= Hourglass economy =

An hourglass economy is an economy that produces more upper and lower classes, causing a decline in the middle class. An example would be during the Industrial Revolution when the introduction of efficient machinery created stratification of the classes with more lower paying unskilled jobs. This can be seen when the peak of a particular business model is growing and the antapex is growing drawing the middle in tighter and tighter.

== In the United States ==

In the United States of America, the American middle class must pursue higher income or face stagnation due to policy passed by government. Less borrowing to relatively risky businesses, less availability of making large capital gains as well as rising inflation. Commodities are at record levels, keeping the large companies maintaining record profits, while the middle class are paying more for all this, as the primary consumers of goods, and falling into the bottom of the hourglass.

Citigroup's analysts have labeled the American economy a “consumer hourglass economy.” The wealthy are doing fine, while the number of those living in poverty grows, and the middle is disappearing. New poverty figures show a big jump in the number of poorest Americans. Meanwhile, the middle class is disappearing.

== In Canada ==

Professor Thomas J. Courchene of Queen's University proposes that federal cutbacks of provincial transfers to social services since 1995 has caused significant fiscal imbalances. These funding cuts forced the provinces to make cutbacks in nearly every provincial jurisdiction, except healthcare because cutting healthcare funding would be political suicide, but this left almost every other provincial jurisdiction, including cities which are creations of the provinces, with reduced and often insufficient funding. However, in the meantime, the federal government has been providing greater funds to social programs but they have been bypassing the provinces and giving the money directly to cities or citizens.
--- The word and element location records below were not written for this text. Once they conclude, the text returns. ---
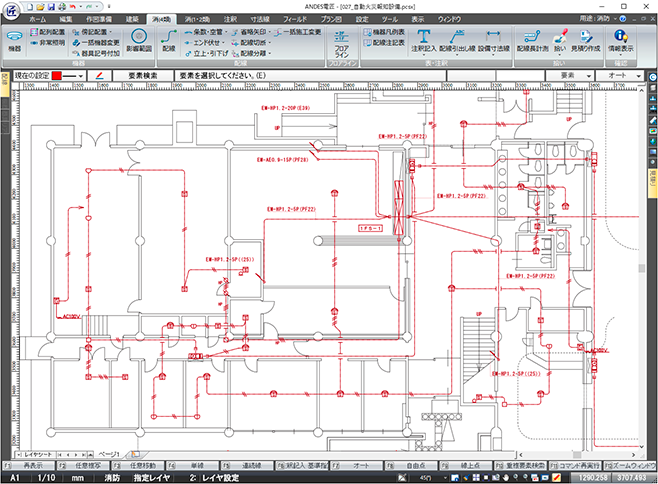Activate the 配線 wiring tool
Viewport: 658px width, 484px height.
tap(169, 42)
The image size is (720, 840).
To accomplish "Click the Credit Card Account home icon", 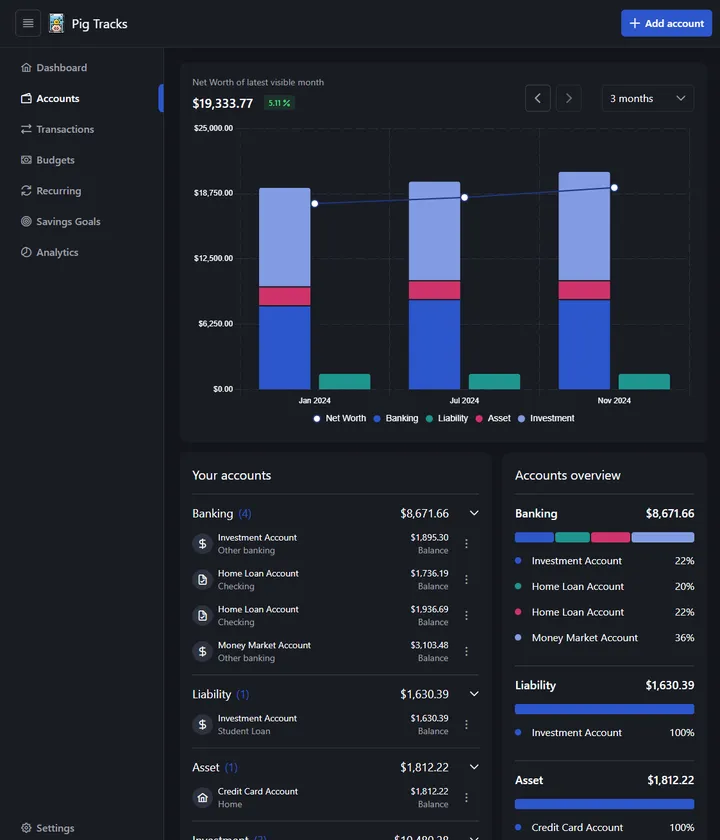I will [203, 797].
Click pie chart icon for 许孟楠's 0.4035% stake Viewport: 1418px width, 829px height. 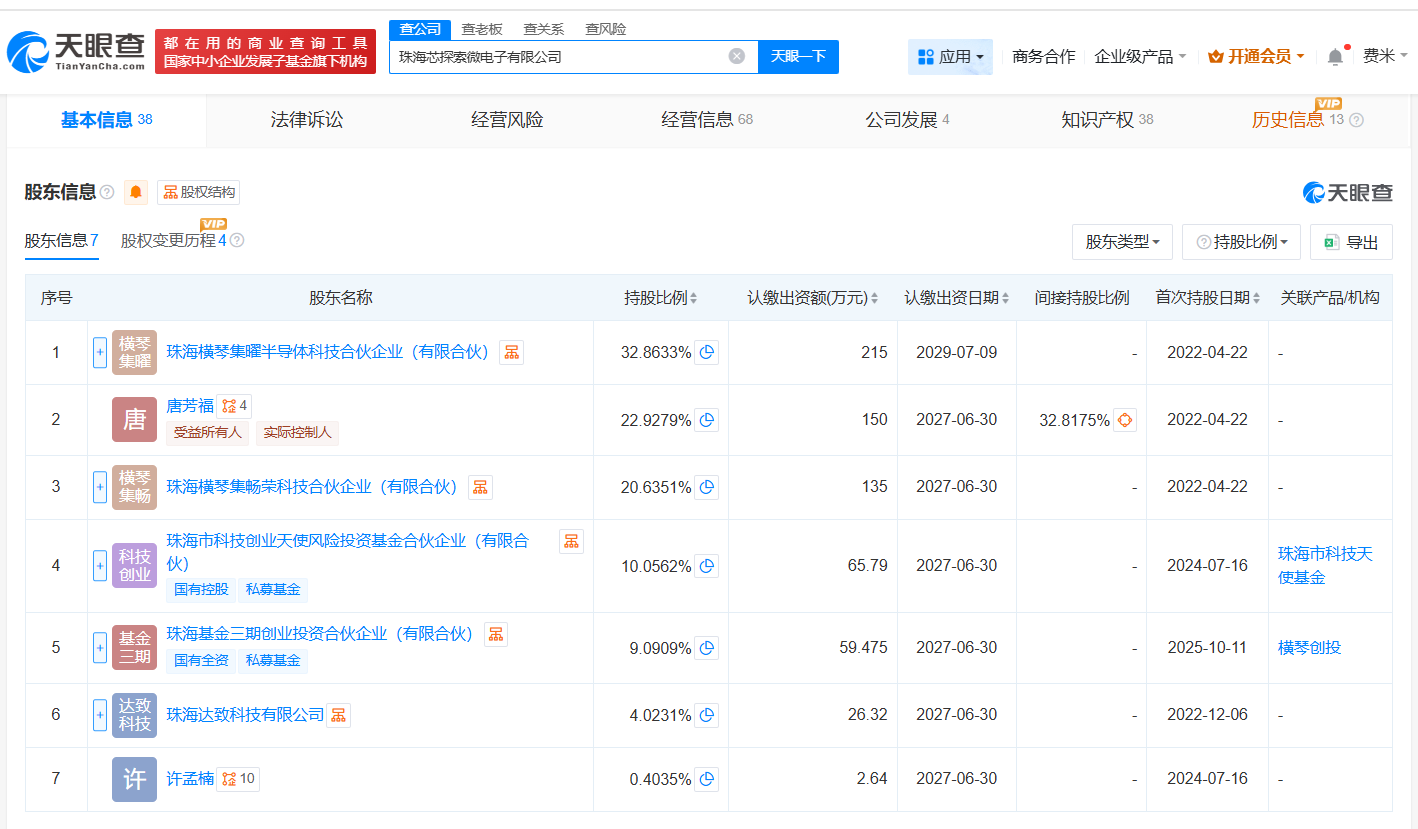click(707, 779)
This allows the federal government to fund provincial jurisdictions directly causing the provinces to become “the squeezed middle of the division-of-powers hourglass”.

Courchene defines Hourglass Federalism as “Ottawa’s use of the spending power and other instruments to fiscally starve the provinces and then to make an end run around them to deal directly with cities and citizens alike, leaving the provinces of the squeezed middle of the division-of-powers hourglass”.